En este sentido, especialistas advierten que un entorno laboral negativo puede derivar en síndrome de burnout, así como en problemas de ansiedad y depresión. Incluso, estos efectos suelen trasladarse a la vida personal del trabajador.
Asimismo, la falta de reconocimiento, la comunicación despectiva y los cambios constantes de criterio son factores que incrementan el malestar emocional. Por ello, identificar estas conductas resulta clave para prevenir daños mayores.
Empresas comienzan a ver el liderazgo como inversión
Cada vez más organizaciones comprenden que mejorar el liderazgo no es un gasto, sino una inversión. Un buen líder potencia la creatividad, el compromiso y la concentración de los equipos.
Por el contrario, cuando el liderazgo es deficiente, la productividad puede sostenerse solo a corto plazo, pero a costa de rotación, bajas médicas y desmotivación.

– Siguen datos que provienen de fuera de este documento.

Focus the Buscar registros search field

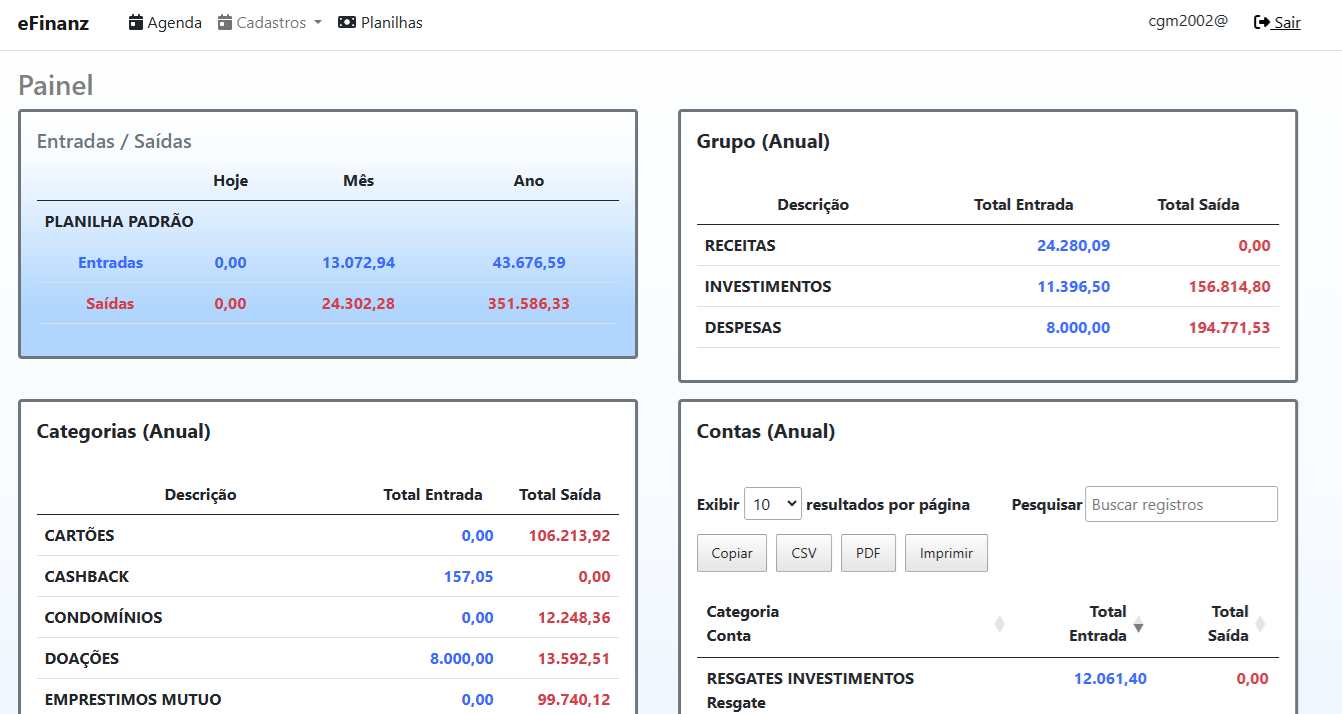(1180, 504)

En consecuencia, muchas empresas han comenzado a implementar programas de formación en liderazgo emocional, con el objetivo de mejorar el clima laboral y obtener resultados sostenibles.
Qué hacer ante un mal jefe
Los especialistas recomiendan no normalizar el malestar laboral. Identificar el impacto emocional es el primer paso para tomar decisiones informadas.
Entre las acciones recomendadas destacan:
- Analizar la situación de forma objetiva
- Comunicar el problema mediante canales formales
- Buscar apoyo en recursos humanos
- Acudir a un profesional de la salud mental
Finalmente, los expertos coinciden en que ningún empleo debería mantenerse a costa del bienestar emocional. Cuando empresas y trabajadores priorizan la salud mental, se abren oportunidades reales de cambio.